• Required action
Go to the line containing "Task: Click the magnifying" and retype it and every later line exactly as written, up to the last line of the entries. Keep pictures out.

• Data for the task
————————

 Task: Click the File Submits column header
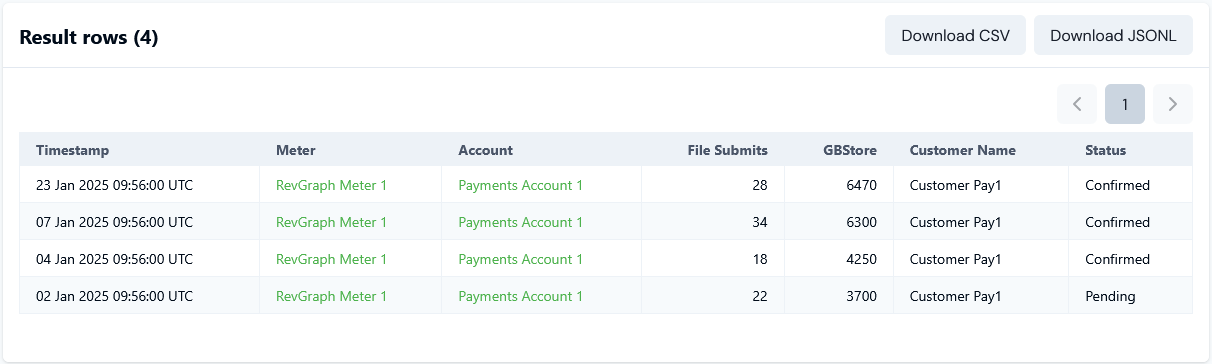[x=728, y=150]
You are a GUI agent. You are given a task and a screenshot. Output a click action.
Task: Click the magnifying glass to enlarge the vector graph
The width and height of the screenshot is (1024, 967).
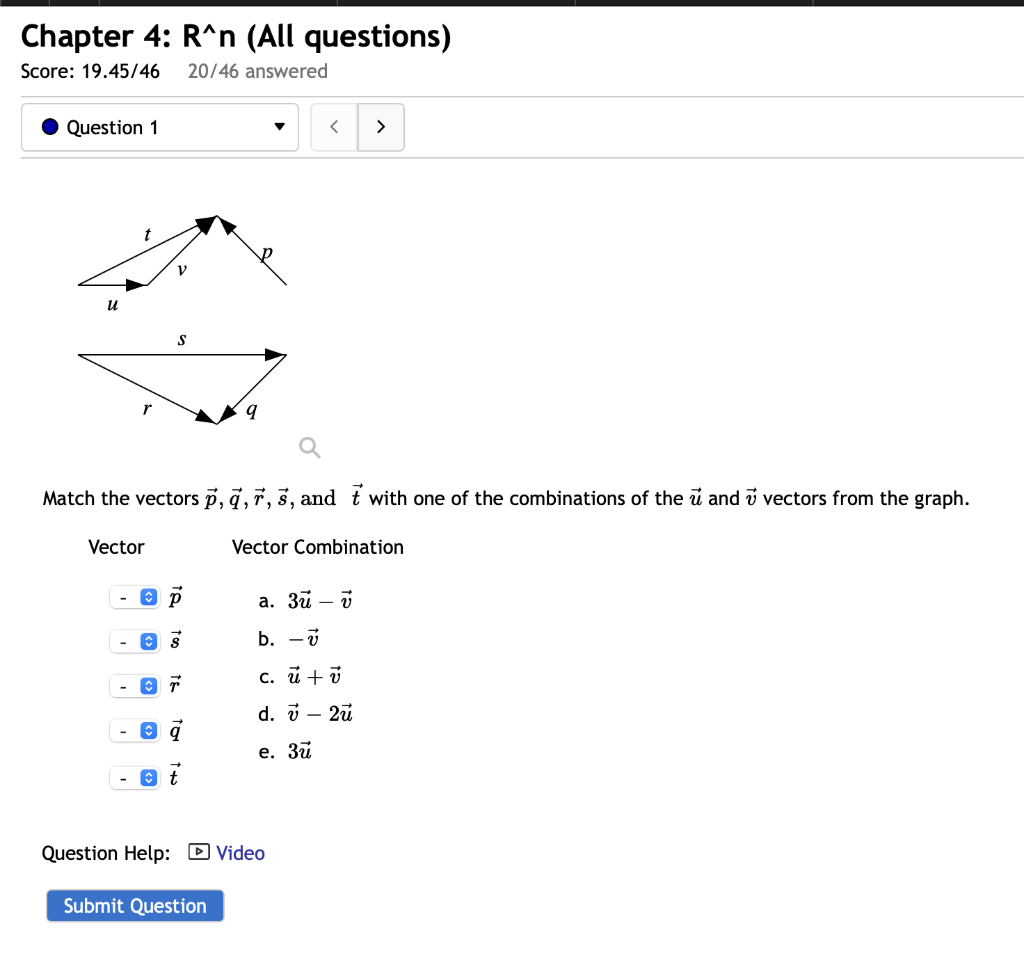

————————

• Result for this exercise
Task: Click the magnifying glass to enlarge the vector graph
The width and height of the screenshot is (1024, 967).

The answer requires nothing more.